- **Your instructions**:
Using the records below, repeat exactly the lines from the one holding "Task: Click the Anaconda-Navigator" through the one holding "Click Открыть Яндекс.Диск", both ends included, and no others.

[Stored dataset items]
************

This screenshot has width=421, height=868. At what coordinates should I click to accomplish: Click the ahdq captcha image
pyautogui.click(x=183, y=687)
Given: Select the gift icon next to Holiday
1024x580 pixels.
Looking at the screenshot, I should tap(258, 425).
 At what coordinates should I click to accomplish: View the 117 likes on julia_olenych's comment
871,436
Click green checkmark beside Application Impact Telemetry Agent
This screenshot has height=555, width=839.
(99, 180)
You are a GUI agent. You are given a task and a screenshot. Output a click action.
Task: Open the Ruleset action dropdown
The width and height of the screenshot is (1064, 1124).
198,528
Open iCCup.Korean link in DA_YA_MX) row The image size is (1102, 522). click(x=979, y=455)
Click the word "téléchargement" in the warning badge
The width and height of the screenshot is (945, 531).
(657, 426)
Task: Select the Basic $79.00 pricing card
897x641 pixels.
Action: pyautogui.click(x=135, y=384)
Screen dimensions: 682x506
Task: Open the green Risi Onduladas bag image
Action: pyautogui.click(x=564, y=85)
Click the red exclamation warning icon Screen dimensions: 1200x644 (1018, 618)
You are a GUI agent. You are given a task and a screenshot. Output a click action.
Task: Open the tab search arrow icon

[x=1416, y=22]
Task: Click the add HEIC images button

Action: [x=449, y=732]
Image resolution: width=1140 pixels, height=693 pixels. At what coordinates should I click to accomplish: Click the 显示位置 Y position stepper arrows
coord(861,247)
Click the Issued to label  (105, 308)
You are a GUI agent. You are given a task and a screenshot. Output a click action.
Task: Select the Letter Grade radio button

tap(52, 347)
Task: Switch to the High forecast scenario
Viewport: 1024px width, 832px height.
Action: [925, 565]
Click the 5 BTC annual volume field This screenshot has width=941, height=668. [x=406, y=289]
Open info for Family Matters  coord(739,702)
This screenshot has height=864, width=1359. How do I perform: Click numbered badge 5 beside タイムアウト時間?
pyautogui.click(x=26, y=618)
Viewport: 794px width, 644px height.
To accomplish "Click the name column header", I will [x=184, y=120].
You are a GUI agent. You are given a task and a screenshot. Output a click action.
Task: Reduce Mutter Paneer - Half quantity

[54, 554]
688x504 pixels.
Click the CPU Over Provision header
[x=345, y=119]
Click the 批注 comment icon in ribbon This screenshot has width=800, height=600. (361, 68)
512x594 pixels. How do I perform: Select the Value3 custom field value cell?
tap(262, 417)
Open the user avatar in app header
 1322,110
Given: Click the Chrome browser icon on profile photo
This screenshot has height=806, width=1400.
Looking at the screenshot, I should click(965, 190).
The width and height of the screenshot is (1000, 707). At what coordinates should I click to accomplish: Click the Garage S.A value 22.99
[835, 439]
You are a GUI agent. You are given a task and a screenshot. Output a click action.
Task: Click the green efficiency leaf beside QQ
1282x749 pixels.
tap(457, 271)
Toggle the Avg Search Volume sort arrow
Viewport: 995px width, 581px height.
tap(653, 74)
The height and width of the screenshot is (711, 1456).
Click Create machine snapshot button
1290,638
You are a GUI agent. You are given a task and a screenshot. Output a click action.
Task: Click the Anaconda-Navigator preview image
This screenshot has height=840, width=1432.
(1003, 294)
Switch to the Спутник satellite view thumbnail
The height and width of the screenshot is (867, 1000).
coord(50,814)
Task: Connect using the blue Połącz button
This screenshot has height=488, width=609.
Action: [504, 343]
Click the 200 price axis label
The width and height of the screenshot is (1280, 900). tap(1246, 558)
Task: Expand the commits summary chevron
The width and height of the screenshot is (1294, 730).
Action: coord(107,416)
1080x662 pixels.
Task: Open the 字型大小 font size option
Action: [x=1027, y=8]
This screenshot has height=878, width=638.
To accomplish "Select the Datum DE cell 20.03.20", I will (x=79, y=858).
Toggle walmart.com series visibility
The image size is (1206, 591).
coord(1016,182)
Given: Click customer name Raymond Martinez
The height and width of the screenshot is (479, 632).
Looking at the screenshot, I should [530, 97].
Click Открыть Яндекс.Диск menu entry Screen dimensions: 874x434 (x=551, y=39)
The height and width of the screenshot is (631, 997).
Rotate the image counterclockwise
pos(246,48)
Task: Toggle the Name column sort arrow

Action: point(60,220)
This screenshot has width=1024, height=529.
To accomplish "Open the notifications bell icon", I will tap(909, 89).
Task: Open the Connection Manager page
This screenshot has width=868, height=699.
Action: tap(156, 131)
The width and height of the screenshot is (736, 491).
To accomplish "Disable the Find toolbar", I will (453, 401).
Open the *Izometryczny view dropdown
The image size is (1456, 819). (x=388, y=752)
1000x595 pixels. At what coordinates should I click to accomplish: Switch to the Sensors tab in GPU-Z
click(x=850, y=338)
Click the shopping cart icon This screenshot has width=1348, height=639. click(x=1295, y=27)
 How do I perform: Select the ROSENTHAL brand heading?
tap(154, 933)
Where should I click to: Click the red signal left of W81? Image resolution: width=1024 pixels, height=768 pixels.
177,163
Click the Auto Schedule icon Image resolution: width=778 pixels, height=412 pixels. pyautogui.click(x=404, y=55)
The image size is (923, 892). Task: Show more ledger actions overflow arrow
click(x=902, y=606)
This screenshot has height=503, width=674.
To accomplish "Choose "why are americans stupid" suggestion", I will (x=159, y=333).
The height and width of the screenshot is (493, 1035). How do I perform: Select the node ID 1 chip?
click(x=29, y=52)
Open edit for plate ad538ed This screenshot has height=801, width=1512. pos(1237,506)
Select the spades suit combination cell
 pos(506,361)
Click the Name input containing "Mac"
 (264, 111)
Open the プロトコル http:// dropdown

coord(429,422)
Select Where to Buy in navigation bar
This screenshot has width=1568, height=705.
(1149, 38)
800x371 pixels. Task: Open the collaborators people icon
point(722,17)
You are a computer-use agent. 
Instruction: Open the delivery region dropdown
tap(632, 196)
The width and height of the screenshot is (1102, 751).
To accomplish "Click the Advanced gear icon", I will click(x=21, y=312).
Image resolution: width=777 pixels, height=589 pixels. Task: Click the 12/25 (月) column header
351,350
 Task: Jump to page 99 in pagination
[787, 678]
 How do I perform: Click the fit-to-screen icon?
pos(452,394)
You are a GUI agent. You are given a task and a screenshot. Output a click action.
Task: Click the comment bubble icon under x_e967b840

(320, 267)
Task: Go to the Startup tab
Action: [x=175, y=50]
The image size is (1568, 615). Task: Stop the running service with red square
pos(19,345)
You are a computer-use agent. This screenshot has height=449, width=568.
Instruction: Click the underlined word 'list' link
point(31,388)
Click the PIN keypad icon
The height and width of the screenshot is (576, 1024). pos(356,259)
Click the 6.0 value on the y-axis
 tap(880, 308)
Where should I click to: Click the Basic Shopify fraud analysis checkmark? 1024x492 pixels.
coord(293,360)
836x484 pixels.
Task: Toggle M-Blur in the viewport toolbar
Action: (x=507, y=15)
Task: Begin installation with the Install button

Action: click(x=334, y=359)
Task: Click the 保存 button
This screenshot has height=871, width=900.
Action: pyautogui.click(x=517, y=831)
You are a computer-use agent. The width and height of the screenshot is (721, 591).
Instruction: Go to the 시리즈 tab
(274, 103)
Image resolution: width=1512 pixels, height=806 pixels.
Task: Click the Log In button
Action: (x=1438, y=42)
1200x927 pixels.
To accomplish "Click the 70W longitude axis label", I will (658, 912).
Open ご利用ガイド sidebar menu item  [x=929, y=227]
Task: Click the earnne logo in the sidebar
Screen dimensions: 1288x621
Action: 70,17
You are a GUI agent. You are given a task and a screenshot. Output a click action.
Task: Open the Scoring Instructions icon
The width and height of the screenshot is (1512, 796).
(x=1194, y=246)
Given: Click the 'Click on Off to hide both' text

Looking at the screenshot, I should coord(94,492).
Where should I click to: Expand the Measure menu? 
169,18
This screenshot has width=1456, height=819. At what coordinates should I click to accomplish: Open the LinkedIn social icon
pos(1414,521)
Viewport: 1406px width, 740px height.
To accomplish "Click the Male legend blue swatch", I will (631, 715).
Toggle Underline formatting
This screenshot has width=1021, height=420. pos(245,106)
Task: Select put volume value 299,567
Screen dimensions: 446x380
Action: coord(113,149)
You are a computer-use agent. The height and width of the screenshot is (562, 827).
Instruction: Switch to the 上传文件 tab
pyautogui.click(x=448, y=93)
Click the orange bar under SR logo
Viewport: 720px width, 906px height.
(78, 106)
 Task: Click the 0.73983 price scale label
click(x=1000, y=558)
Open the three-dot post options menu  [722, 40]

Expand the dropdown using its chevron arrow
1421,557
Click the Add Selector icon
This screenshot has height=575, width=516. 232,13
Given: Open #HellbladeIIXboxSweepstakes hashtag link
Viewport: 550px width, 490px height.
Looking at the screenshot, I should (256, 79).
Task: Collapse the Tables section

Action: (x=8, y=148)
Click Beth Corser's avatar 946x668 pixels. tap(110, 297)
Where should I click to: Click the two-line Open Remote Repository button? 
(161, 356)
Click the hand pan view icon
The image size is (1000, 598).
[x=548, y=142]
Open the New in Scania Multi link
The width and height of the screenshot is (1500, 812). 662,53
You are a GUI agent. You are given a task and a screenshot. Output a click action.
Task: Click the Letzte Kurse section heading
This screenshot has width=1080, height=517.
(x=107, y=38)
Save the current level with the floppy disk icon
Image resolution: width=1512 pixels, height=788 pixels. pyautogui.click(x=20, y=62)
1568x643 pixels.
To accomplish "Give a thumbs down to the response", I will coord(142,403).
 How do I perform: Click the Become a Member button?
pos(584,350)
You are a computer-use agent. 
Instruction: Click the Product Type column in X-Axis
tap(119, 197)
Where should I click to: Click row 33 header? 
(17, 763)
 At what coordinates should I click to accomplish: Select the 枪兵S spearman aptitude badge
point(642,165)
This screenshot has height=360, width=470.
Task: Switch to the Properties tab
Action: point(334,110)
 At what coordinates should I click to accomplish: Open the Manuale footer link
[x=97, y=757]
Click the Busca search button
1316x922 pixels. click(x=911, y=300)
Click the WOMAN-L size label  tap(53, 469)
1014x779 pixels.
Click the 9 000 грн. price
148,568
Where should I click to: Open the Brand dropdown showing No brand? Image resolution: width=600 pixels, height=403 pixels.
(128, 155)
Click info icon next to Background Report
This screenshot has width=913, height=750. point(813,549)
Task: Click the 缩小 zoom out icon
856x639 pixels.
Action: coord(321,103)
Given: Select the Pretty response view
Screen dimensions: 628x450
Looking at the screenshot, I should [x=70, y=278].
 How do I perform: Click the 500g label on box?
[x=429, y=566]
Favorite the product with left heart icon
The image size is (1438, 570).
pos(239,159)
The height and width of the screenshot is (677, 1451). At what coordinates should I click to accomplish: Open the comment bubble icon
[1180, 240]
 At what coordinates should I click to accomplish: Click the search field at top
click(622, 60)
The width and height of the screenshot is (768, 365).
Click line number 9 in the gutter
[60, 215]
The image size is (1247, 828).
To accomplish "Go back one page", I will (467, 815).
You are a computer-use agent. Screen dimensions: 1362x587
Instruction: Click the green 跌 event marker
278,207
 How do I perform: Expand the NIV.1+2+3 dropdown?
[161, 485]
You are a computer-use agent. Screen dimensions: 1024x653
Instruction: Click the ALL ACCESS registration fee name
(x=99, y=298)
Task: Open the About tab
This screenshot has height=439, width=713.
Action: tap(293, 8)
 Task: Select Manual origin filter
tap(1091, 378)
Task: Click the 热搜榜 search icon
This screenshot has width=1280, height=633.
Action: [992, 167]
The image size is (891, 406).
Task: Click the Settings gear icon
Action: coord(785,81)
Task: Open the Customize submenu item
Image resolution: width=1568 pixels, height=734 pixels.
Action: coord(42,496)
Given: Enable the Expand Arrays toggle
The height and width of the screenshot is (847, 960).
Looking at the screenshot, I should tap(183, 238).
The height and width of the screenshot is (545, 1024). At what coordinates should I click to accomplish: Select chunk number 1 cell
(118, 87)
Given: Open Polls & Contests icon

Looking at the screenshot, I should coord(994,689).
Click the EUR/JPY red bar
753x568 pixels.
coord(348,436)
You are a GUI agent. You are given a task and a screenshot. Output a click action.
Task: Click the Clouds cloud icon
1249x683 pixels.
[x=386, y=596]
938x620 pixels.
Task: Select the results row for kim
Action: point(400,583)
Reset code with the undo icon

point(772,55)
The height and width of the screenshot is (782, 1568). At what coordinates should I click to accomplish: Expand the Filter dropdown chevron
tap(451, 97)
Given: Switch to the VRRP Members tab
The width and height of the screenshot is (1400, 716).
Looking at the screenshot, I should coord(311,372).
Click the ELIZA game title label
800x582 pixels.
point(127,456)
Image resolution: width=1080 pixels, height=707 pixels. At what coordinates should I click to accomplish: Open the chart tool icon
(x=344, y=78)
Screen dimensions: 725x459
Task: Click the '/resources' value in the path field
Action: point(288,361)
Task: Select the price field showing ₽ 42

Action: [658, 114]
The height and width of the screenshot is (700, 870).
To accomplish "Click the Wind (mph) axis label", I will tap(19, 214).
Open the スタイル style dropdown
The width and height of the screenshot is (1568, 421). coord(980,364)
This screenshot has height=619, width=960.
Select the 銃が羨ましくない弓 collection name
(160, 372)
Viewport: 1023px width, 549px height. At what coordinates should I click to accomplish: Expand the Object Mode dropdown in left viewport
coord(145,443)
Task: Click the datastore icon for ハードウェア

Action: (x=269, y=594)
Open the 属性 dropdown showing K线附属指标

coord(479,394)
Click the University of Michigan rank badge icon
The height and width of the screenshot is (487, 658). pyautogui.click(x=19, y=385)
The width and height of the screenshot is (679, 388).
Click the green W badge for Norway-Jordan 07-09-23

************

- **Written response**:
Task: Click the Anaconda-Navigator preview image
This screenshot has height=840, width=1432.
(1003, 294)
Switch to the Спутник satellite view thumbnail
The height and width of the screenshot is (867, 1000).
coord(50,814)
Task: Connect using the blue Połącz button
This screenshot has height=488, width=609.
Action: [504, 343]
Click the 200 price axis label
The width and height of the screenshot is (1280, 900). tap(1246, 558)
Task: Expand the commits summary chevron
The width and height of the screenshot is (1294, 730).
Action: coord(107,416)
1080x662 pixels.
Task: Open the 字型大小 font size option
Action: [x=1027, y=8]
This screenshot has height=878, width=638.
To accomplish "Select the Datum DE cell 20.03.20", I will (x=79, y=858).
Toggle walmart.com series visibility
The image size is (1206, 591).
coord(1016,182)
Given: Click customer name Raymond Martinez
The height and width of the screenshot is (479, 632).
Looking at the screenshot, I should [530, 97].
Click Открыть Яндекс.Диск menu entry Screen dimensions: 874x434 (x=551, y=39)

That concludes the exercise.